### [TASK INSTRUCTIONS]
In the entries below, the lines from the one with "Screen dimensions: 1568x695" through the one with "Task: Open the Filter" are to be copied exactly; both ends count.

### [DATA SECTION]

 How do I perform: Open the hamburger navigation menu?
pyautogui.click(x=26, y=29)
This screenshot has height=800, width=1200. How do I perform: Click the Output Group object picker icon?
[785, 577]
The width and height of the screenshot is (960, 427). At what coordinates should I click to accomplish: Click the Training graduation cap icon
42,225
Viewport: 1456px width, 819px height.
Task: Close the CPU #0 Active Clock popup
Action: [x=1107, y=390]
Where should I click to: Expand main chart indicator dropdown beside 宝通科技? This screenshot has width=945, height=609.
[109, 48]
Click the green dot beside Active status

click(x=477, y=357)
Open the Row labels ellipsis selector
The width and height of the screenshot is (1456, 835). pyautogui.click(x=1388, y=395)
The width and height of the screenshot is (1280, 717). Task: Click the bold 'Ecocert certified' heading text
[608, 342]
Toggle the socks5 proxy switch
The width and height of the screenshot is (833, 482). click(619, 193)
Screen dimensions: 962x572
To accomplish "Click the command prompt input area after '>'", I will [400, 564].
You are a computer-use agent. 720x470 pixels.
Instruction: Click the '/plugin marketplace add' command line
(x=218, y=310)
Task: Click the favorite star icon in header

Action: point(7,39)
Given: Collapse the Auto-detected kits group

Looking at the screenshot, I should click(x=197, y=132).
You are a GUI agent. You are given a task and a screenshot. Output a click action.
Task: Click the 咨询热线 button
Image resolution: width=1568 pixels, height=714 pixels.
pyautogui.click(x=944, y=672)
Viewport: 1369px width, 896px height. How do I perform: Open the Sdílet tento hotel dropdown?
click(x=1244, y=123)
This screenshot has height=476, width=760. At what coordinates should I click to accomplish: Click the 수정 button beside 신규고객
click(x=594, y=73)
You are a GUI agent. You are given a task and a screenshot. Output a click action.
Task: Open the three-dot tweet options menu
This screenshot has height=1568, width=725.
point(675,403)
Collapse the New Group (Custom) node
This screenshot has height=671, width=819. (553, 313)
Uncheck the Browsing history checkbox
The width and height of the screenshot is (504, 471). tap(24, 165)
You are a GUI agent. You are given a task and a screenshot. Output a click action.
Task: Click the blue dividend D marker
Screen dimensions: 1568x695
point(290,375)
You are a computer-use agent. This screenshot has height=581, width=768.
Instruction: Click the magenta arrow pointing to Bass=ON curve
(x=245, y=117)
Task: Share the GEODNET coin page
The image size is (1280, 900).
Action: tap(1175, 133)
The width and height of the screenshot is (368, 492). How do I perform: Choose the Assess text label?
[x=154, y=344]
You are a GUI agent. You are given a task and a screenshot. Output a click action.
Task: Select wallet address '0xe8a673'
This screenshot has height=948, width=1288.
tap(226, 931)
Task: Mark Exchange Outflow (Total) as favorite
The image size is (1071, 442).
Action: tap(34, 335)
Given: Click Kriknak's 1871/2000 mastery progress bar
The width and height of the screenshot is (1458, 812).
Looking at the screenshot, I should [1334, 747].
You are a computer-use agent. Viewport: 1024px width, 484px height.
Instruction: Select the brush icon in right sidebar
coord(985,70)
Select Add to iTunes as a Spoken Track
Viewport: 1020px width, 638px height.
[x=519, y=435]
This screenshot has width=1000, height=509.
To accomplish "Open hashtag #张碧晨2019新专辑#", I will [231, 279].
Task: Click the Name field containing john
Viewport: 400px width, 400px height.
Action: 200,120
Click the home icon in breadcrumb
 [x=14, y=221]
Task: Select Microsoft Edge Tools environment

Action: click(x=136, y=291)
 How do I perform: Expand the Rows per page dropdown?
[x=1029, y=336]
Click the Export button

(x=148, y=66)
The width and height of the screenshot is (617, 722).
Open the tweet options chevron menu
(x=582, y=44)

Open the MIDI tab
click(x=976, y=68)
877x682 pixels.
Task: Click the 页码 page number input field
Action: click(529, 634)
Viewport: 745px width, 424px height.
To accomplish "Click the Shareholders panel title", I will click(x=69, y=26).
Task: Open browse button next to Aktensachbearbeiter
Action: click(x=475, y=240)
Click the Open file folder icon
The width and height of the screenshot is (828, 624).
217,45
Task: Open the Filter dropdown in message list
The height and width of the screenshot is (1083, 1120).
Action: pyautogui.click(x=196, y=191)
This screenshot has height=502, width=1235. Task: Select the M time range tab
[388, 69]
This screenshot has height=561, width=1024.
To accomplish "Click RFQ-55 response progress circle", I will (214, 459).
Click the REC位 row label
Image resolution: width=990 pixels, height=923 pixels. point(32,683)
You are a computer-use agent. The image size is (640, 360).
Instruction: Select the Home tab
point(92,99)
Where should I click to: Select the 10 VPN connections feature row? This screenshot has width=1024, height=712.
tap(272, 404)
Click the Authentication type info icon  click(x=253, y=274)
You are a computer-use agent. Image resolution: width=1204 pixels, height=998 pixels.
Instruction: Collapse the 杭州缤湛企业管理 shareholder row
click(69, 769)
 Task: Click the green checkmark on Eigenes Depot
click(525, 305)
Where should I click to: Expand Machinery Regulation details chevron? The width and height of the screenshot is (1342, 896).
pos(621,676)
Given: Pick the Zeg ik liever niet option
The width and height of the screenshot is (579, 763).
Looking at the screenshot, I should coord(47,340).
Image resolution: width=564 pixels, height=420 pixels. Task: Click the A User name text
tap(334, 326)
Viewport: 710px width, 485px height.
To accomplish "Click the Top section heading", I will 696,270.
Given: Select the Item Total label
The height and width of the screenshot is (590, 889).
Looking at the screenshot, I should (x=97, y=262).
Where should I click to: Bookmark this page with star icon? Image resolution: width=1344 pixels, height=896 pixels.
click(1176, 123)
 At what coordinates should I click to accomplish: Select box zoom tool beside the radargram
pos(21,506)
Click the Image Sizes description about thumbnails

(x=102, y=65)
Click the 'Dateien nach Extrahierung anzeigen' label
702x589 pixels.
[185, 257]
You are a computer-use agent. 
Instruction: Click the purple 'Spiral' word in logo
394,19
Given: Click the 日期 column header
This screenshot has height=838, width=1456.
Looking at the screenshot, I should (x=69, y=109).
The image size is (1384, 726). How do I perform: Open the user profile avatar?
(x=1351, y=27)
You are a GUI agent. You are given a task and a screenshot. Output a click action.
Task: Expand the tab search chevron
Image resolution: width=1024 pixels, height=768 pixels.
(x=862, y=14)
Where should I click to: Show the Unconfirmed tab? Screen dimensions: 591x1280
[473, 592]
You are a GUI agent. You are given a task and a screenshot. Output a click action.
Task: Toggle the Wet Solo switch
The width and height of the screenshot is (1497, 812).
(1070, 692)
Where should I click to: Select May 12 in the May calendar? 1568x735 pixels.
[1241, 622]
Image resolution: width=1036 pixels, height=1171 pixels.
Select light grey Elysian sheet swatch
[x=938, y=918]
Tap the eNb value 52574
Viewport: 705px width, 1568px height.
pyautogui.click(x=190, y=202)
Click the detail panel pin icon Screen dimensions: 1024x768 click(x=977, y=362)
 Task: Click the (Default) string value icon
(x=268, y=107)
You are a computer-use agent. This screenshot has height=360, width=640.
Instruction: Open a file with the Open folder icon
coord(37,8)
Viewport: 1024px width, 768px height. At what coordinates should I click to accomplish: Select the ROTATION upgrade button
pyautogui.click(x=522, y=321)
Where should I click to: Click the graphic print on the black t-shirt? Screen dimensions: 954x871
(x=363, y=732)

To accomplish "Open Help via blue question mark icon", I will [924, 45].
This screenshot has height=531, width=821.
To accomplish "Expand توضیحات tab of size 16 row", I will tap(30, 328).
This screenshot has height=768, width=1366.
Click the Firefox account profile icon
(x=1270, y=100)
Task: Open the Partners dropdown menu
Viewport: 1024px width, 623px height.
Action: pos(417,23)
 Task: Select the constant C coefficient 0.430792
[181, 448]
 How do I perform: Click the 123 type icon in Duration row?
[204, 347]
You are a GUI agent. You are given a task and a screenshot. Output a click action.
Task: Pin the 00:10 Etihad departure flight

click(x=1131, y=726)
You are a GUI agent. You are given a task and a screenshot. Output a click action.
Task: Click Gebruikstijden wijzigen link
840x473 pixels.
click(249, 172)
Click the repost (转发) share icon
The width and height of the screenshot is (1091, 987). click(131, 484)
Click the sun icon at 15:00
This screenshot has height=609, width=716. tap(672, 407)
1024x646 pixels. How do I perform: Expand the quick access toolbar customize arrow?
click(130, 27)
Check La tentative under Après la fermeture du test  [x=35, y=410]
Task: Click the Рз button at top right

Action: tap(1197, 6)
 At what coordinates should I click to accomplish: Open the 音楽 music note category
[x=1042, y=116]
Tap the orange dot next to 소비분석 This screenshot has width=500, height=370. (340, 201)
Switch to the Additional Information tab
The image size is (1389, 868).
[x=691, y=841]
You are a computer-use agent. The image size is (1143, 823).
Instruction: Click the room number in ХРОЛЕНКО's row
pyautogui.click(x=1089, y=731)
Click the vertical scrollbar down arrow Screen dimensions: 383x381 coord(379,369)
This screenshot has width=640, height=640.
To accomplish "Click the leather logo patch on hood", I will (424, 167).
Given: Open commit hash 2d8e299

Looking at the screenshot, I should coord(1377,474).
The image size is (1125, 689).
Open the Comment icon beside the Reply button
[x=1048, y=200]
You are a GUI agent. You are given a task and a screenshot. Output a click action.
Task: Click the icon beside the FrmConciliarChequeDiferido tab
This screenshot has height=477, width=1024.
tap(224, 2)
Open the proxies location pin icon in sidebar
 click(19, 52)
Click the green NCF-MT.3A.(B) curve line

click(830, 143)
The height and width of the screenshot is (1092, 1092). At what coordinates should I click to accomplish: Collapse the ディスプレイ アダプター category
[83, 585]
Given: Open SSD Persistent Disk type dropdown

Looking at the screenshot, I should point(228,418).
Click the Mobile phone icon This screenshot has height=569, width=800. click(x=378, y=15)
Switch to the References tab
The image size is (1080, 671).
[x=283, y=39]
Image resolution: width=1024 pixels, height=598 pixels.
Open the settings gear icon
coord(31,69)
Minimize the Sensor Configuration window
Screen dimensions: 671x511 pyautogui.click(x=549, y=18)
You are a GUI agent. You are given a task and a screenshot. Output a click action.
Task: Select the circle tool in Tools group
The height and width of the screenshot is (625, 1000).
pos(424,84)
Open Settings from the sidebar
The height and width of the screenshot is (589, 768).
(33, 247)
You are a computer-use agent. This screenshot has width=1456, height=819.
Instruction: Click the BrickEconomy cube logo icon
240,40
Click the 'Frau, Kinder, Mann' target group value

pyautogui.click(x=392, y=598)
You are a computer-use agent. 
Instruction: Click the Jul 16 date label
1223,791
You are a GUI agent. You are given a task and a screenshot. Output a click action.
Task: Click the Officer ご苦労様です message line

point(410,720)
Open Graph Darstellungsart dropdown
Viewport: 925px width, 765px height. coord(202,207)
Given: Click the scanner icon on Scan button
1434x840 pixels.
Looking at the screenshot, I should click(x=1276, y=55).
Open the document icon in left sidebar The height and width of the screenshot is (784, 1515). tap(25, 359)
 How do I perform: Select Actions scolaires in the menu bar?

### [RESULT OF THE TASK]
Screen dimensions: 1568x695
point(290,375)
You are a computer-use agent. This screenshot has height=581, width=768.
Instruction: Click the magenta arrow pointing to Bass=ON curve
(x=245, y=117)
Task: Share the GEODNET coin page
The image size is (1280, 900).
Action: tap(1175, 133)
The width and height of the screenshot is (368, 492). How do I perform: Choose the Assess text label?
[x=154, y=344]
You are a GUI agent. You are given a task and a screenshot. Output a click action.
Task: Select wallet address '0xe8a673'
This screenshot has height=948, width=1288.
tap(226, 931)
Task: Mark Exchange Outflow (Total) as favorite
The image size is (1071, 442).
Action: tap(34, 335)
Given: Click Kriknak's 1871/2000 mastery progress bar
The width and height of the screenshot is (1458, 812).
Looking at the screenshot, I should [1334, 747].
You are a computer-use agent. Viewport: 1024px width, 484px height.
Instruction: Select the brush icon in right sidebar
coord(985,70)
Select Add to iTunes as a Spoken Track
Viewport: 1020px width, 638px height.
[x=519, y=435]
This screenshot has width=1000, height=509.
To accomplish "Open hashtag #张碧晨2019新专辑#", I will [231, 279].
Task: Click the Name field containing john
Viewport: 400px width, 400px height.
Action: 200,120
Click the home icon in breadcrumb
 [x=14, y=221]
Task: Select Microsoft Edge Tools environment

Action: click(x=136, y=291)
 How do I perform: Expand the Rows per page dropdown?
[x=1029, y=336]
Click the Export button

(x=148, y=66)
The width and height of the screenshot is (617, 722).
Open the tweet options chevron menu
(x=582, y=44)

Open the MIDI tab
click(x=976, y=68)
877x682 pixels.
Task: Click the 页码 page number input field
Action: click(529, 634)
Viewport: 745px width, 424px height.
To accomplish "Click the Shareholders panel title", I will click(x=69, y=26).
Task: Open browse button next to Aktensachbearbeiter
Action: click(x=475, y=240)
Click the Open file folder icon
The width and height of the screenshot is (828, 624).
217,45
Task: Open the Filter dropdown in message list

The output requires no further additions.